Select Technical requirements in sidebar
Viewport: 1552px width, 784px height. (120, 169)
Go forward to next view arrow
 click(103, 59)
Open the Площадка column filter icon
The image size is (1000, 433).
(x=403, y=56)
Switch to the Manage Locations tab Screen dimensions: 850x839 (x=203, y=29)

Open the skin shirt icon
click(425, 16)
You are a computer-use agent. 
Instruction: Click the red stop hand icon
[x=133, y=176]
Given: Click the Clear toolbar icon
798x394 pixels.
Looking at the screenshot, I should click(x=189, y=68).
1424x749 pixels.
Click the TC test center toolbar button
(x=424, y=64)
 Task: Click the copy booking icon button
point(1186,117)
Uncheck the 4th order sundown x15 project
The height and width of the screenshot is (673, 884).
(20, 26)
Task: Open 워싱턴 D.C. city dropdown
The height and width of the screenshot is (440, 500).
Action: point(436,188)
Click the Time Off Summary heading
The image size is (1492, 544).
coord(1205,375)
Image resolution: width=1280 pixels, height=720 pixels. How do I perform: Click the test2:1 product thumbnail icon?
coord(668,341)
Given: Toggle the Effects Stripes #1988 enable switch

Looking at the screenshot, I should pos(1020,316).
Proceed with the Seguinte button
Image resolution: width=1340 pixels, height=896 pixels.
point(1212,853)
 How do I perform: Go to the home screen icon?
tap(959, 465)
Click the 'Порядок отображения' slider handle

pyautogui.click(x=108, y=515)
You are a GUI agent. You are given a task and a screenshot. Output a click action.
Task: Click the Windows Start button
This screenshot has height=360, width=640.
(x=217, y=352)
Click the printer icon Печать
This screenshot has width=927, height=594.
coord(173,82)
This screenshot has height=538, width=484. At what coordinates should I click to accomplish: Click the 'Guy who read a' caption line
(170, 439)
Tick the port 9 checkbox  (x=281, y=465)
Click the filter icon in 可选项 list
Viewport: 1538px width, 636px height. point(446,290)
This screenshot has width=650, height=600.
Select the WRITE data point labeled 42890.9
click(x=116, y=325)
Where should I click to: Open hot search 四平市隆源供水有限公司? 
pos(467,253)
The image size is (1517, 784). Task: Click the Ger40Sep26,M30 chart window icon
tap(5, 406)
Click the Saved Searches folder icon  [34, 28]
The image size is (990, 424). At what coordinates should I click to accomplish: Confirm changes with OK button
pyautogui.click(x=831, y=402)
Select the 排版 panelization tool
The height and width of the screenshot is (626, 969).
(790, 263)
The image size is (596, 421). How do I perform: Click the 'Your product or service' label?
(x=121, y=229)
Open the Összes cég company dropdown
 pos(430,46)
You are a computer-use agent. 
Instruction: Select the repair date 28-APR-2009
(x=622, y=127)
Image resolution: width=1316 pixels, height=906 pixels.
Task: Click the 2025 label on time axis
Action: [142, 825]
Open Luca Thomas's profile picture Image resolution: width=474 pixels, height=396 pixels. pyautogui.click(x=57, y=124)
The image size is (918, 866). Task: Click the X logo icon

=== EXERCISE AIM ===
An exact copy of the lines from the one containing "Task: Click the Windows Start button" through the end of the data above is the whole answer.

=== THE COMPLETED TASK ===
Task: Click the Windows Start button
This screenshot has height=360, width=640.
(x=217, y=352)
Click the printer icon Печать
This screenshot has width=927, height=594.
coord(173,82)
This screenshot has height=538, width=484. At what coordinates should I click to accomplish: Click the 'Guy who read a' caption line
(170, 439)
Tick the port 9 checkbox  (x=281, y=465)
Click the filter icon in 可选项 list
Viewport: 1538px width, 636px height. point(446,290)
This screenshot has width=650, height=600.
Select the WRITE data point labeled 42890.9
click(x=116, y=325)
Where should I click to: Open hot search 四平市隆源供水有限公司? 
pos(467,253)
The image size is (1517, 784). Task: Click the Ger40Sep26,M30 chart window icon
tap(5, 406)
Click the Saved Searches folder icon  [34, 28]
The image size is (990, 424). At what coordinates should I click to accomplish: Confirm changes with OK button
pyautogui.click(x=831, y=402)
Select the 排版 panelization tool
The height and width of the screenshot is (626, 969).
(790, 263)
The image size is (596, 421). How do I perform: Click the 'Your product or service' label?
(x=121, y=229)
Open the Összes cég company dropdown
 pos(430,46)
You are a computer-use agent. 
Instruction: Select the repair date 28-APR-2009
(x=622, y=127)
Image resolution: width=1316 pixels, height=906 pixels.
Task: Click the 2025 label on time axis
Action: [142, 825]
Open Luca Thomas's profile picture Image resolution: width=474 pixels, height=396 pixels. pyautogui.click(x=57, y=124)
The image size is (918, 866). Task: Click the X logo icon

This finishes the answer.